* **Your objective**: Return only the final portion of the entries: the line with "[@mire NV] (1075, 1610)" and every line after it, each one exact.

* **Task input**:
==========

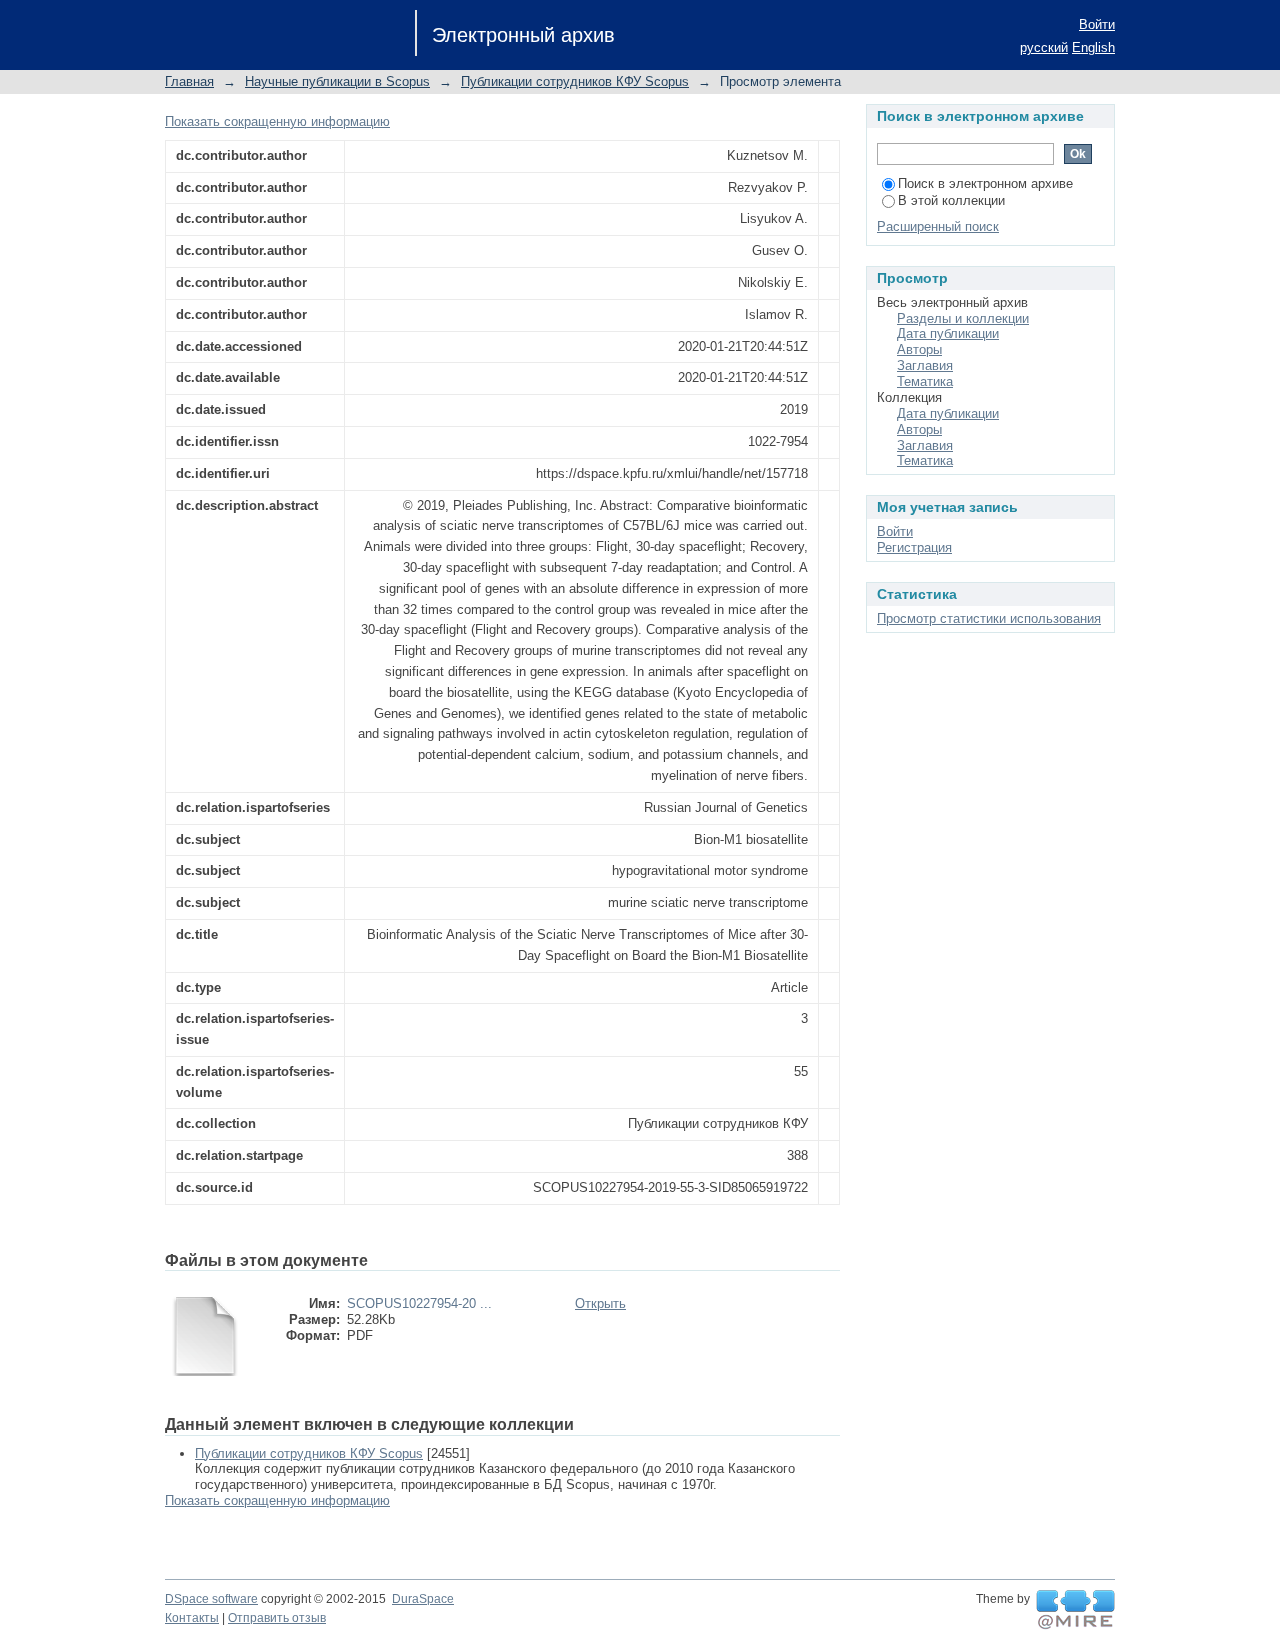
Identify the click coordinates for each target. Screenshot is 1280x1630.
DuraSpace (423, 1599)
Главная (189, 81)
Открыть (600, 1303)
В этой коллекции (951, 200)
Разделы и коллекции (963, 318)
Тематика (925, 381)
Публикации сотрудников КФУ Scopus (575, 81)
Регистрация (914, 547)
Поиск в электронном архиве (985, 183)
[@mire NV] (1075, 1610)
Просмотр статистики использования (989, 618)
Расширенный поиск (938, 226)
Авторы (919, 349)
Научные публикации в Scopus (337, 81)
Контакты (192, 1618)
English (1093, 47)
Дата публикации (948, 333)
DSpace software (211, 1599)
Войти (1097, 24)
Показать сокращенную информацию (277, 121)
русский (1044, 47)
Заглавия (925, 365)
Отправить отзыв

==========

* **Written response**:
[@mire NV] (1075, 1610)
Просмотр статистики использования (989, 618)
Расширенный поиск (938, 226)
Авторы (919, 349)
Научные публикации в Scopus (337, 81)
Контакты (192, 1618)
English (1093, 47)
Дата публикации (948, 333)
DSpace software (211, 1599)
Войти (1097, 24)
Показать сокращенную информацию (277, 121)
русский (1044, 47)
Заглавия (925, 365)
Отправить отзыв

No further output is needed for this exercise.